Objective: Copy out every line of the records below that contains the word "Instruction".

Records:
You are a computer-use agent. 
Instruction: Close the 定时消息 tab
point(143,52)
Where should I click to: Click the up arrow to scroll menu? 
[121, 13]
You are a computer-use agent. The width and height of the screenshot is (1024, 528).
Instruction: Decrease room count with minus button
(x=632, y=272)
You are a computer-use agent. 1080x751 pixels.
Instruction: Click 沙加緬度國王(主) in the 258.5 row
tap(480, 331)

==

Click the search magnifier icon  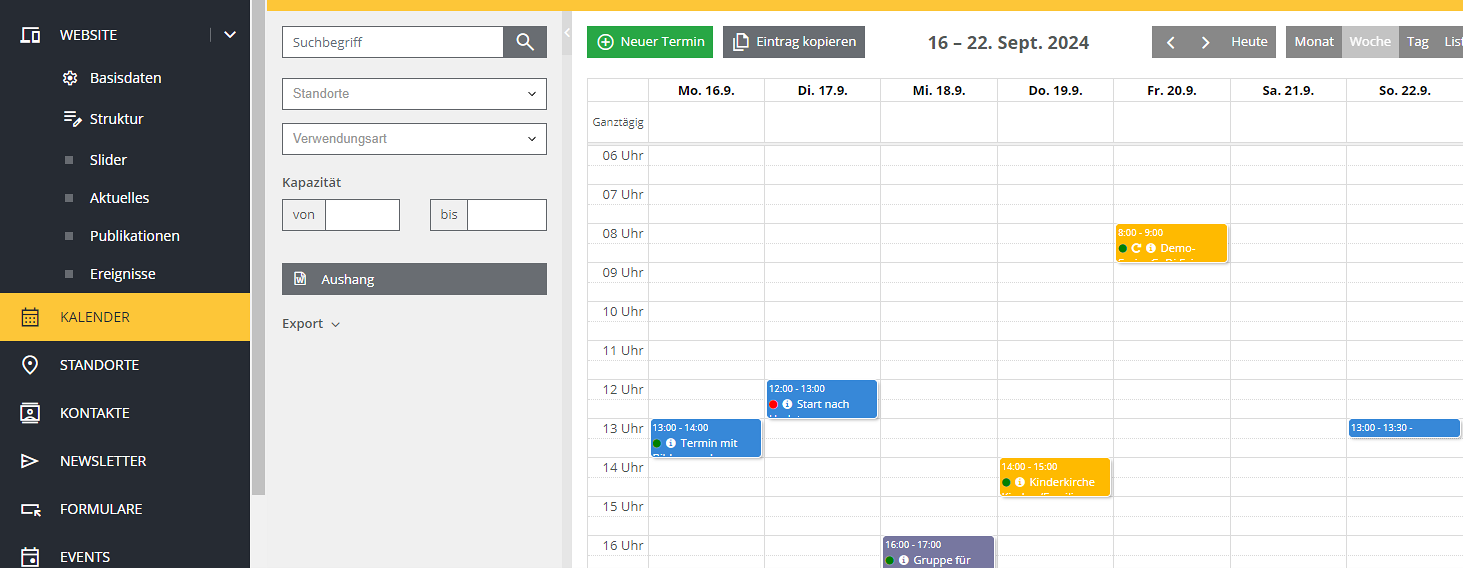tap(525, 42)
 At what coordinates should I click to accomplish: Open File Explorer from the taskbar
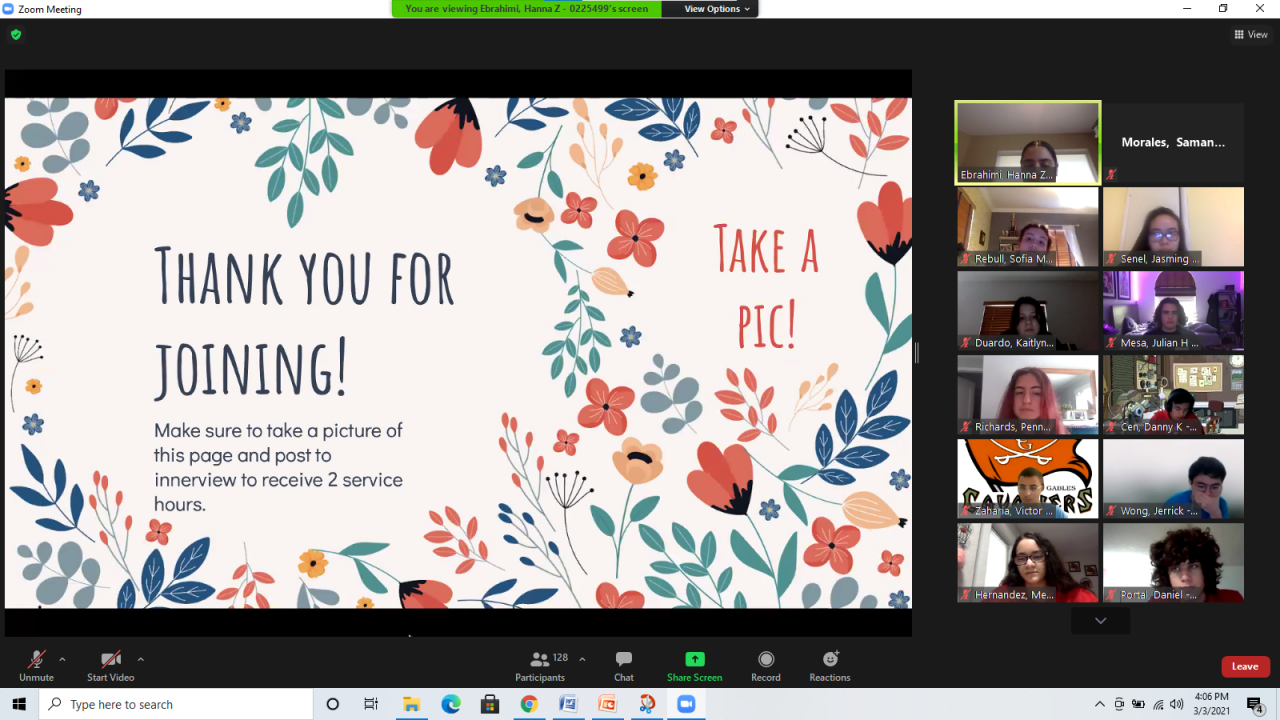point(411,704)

Exercise result:
Instruction: Close the 定时消息 tab
Instruction: Decrease room count with minus button
Instruction: Click 沙加緬度國王(主) in the 258.5 row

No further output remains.